▶ **Problem requirements**:
Your answer must be a single number: how many lines in the records below contain the word "tree".

-- Input records follows --

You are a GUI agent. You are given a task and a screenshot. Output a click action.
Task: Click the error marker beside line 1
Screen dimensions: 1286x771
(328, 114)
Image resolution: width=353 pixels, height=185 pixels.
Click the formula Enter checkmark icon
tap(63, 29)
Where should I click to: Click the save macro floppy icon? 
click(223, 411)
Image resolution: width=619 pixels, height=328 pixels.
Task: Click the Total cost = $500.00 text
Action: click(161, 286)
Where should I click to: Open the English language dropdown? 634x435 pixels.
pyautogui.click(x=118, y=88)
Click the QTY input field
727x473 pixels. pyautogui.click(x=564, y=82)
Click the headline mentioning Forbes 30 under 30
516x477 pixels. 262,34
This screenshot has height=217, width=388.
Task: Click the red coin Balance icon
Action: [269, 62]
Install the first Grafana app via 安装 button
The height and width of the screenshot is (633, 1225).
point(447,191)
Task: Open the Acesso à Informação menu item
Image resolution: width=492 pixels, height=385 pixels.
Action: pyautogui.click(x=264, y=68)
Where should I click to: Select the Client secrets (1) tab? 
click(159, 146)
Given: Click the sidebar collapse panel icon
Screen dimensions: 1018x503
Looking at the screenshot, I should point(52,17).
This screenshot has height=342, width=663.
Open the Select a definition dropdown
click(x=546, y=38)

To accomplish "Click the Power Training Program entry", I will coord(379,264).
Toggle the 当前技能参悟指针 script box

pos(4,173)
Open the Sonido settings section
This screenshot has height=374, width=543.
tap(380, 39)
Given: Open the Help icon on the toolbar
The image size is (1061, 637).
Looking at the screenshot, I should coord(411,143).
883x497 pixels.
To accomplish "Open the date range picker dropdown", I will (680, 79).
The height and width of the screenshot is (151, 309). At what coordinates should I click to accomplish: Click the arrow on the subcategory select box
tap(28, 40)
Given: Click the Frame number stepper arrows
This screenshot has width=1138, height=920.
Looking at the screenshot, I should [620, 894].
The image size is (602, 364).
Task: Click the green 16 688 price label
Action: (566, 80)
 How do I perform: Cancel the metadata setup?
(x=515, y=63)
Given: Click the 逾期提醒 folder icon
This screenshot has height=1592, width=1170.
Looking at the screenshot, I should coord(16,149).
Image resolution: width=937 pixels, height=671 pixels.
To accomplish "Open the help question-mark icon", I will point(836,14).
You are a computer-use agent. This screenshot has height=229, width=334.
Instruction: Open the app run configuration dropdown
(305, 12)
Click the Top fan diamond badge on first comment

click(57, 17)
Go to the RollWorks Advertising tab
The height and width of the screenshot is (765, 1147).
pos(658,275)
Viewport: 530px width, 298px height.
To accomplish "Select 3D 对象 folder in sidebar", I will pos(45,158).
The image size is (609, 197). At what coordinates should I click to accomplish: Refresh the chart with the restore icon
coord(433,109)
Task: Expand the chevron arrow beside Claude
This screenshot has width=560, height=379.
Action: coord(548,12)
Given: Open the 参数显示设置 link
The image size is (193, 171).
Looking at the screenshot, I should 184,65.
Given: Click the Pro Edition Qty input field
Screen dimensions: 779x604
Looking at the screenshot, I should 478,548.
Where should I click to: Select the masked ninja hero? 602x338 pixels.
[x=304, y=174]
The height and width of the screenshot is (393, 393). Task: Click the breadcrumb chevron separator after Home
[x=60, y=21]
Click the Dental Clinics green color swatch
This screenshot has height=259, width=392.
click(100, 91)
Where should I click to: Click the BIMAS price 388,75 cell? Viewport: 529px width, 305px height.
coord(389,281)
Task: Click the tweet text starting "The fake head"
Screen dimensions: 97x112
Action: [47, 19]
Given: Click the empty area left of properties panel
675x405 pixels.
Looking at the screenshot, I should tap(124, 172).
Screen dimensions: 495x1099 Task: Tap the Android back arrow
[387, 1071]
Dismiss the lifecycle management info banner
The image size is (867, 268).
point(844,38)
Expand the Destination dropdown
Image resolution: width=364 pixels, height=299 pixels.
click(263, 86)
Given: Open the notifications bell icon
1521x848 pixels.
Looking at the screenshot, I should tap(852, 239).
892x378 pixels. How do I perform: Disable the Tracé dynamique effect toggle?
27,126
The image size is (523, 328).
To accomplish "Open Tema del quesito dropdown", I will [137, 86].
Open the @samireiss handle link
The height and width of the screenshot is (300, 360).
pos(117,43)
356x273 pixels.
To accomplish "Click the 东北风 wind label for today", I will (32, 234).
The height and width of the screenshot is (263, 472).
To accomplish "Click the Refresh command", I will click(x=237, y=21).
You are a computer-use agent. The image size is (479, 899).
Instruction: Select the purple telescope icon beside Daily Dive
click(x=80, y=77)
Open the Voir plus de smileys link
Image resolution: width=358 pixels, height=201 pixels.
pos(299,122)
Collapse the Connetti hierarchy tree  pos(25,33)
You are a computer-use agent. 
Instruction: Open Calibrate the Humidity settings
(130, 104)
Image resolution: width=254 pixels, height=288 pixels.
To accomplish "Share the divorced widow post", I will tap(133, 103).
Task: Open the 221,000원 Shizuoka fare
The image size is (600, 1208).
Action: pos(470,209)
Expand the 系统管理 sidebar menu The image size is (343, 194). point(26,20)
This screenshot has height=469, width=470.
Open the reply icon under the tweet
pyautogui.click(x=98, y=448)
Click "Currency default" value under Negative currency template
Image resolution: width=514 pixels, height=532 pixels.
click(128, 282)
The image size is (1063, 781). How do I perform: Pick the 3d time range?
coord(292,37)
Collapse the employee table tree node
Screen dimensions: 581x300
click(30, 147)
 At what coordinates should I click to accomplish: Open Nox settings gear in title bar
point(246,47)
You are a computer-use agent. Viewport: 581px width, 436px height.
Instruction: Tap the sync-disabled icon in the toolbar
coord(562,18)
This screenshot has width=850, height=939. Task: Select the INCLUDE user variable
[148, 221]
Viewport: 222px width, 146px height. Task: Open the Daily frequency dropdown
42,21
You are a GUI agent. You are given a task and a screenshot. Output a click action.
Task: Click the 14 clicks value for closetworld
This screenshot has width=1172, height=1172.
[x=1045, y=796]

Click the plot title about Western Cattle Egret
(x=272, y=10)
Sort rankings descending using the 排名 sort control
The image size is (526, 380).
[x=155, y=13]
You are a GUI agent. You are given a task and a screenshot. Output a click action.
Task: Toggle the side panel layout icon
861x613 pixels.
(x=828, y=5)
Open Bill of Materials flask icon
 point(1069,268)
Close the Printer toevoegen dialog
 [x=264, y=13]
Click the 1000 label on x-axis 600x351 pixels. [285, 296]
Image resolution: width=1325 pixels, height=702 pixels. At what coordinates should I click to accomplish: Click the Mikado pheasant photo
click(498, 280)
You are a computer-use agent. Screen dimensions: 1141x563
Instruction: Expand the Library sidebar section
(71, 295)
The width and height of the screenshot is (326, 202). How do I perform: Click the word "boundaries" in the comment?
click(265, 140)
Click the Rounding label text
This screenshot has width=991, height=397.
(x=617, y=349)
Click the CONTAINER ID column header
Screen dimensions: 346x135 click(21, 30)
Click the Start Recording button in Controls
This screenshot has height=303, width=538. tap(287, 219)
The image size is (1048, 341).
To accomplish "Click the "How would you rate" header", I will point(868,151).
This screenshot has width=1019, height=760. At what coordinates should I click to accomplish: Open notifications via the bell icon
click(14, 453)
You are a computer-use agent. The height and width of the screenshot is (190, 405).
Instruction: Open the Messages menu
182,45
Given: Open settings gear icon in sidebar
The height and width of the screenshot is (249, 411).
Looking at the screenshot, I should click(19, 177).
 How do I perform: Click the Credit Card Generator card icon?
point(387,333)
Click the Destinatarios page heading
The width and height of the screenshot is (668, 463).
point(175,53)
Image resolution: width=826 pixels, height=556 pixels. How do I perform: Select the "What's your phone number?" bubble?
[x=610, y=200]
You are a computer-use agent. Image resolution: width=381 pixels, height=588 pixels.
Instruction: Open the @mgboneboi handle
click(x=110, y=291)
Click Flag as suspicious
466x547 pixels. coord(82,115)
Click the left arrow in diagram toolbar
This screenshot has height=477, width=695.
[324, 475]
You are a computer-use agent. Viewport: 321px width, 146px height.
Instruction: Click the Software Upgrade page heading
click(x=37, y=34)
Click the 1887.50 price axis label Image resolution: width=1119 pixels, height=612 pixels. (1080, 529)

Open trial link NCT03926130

-- Input records concluded --

▶ **Answer for this exercise**:
2